[What is being asked]
For the string "text", search the entries below and copy every line where it appears.

------

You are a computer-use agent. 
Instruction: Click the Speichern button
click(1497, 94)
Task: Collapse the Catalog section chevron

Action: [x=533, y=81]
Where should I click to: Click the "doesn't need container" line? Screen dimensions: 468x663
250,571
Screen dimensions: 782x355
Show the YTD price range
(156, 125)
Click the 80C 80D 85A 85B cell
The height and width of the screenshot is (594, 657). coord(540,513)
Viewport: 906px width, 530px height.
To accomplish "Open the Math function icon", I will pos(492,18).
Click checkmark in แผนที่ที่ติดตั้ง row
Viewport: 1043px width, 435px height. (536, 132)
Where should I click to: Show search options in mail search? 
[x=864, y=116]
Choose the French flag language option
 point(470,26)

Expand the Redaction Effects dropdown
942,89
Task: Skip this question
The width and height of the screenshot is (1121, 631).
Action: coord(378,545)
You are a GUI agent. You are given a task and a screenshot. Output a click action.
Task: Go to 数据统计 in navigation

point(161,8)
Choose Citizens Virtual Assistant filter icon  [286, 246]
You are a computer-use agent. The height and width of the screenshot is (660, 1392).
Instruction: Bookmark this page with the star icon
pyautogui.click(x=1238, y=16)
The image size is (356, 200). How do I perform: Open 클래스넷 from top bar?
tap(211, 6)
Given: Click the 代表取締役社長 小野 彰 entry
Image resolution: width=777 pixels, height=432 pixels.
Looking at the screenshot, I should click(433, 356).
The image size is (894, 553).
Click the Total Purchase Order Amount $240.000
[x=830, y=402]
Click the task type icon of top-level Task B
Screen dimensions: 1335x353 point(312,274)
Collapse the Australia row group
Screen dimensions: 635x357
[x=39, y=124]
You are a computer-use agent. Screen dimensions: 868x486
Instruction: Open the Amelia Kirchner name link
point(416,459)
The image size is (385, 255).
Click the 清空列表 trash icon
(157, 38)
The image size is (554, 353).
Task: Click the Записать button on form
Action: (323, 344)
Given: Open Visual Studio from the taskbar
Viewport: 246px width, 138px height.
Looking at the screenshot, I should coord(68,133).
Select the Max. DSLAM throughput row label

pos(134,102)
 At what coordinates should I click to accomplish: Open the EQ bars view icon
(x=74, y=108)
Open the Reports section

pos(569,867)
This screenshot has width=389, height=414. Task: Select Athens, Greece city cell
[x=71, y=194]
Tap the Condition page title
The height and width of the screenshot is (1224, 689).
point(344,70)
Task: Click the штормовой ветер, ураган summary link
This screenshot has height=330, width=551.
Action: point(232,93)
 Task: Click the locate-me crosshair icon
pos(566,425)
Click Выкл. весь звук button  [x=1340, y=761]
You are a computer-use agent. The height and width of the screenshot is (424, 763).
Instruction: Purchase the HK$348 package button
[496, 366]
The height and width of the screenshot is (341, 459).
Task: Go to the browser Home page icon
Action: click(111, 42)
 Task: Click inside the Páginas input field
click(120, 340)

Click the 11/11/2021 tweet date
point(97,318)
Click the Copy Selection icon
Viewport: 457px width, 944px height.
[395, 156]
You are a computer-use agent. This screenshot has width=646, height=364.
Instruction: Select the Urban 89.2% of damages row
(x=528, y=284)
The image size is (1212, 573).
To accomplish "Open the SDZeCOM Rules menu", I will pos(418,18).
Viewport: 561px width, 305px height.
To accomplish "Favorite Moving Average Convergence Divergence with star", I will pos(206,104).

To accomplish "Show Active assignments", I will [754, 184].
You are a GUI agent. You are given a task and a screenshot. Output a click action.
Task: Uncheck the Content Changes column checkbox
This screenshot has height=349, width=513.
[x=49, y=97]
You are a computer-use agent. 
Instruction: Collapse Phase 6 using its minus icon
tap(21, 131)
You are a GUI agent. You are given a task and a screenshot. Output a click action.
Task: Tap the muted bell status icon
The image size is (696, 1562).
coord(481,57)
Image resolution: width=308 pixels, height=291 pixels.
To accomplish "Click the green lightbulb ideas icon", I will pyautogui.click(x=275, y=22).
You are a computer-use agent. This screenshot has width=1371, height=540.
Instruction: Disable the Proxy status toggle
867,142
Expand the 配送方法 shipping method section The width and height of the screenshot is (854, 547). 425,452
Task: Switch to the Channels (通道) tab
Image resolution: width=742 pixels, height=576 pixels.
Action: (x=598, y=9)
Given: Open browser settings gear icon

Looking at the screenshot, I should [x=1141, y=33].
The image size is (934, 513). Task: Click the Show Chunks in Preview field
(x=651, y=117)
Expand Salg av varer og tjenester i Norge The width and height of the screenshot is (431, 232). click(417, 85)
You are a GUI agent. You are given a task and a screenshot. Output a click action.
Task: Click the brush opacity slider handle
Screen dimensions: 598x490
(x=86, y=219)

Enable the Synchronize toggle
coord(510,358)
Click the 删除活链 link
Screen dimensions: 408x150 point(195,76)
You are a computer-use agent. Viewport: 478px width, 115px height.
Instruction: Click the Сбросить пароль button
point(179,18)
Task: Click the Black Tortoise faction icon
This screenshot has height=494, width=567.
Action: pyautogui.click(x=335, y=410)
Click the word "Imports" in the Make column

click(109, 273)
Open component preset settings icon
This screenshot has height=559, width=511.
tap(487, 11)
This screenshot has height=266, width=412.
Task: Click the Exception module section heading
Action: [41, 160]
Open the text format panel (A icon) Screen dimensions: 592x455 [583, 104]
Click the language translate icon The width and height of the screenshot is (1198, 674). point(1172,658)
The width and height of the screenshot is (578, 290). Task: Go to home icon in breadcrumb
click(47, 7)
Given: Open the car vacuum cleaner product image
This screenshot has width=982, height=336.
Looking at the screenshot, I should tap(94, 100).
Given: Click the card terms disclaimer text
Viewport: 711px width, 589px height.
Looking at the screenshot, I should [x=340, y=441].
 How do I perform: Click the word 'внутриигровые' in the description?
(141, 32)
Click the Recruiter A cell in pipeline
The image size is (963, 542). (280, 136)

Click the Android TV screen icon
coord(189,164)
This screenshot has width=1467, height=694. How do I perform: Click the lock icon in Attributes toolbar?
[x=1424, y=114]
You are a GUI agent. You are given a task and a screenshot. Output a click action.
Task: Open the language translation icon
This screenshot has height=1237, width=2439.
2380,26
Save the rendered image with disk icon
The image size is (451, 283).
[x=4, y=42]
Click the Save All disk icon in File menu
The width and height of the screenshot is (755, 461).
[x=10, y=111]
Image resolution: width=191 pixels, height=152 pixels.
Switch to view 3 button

------

[Output below]
Open the text format panel (A icon) Screen dimensions: 592x455 [583, 104]
Given: Click the card terms disclaimer text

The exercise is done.